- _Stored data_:
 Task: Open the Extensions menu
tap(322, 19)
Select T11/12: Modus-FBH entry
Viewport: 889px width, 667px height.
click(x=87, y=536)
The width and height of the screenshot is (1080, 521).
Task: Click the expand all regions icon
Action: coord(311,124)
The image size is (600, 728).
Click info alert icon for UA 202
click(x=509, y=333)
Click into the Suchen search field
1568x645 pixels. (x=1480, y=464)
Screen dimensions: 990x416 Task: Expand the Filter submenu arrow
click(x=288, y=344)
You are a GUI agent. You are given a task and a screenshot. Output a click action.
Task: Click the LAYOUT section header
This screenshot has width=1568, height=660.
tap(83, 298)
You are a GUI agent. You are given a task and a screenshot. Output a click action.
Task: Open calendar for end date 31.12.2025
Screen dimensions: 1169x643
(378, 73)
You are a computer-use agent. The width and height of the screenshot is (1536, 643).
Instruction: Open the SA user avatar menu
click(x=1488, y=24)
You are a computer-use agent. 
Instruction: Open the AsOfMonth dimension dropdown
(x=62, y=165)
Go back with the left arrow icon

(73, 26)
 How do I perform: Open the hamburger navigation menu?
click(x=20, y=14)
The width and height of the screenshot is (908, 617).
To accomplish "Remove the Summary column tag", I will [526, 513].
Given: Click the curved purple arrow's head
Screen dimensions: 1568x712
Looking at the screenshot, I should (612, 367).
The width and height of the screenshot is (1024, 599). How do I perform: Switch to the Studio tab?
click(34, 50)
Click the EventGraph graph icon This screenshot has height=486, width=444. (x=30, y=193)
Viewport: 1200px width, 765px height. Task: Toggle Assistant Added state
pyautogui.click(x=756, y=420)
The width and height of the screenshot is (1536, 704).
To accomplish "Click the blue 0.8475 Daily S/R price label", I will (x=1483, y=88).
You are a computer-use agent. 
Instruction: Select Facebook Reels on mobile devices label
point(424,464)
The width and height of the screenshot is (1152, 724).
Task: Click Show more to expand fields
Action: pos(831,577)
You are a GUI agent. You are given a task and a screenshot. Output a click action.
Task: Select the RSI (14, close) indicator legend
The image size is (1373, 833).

- _WHAT TO PRODUCE_:
Show each line in the entries that holds the string "size".

- _OUTPUT OF THE EXERCISE_:
The image size is (600, 728).
The image size is (1373, 833).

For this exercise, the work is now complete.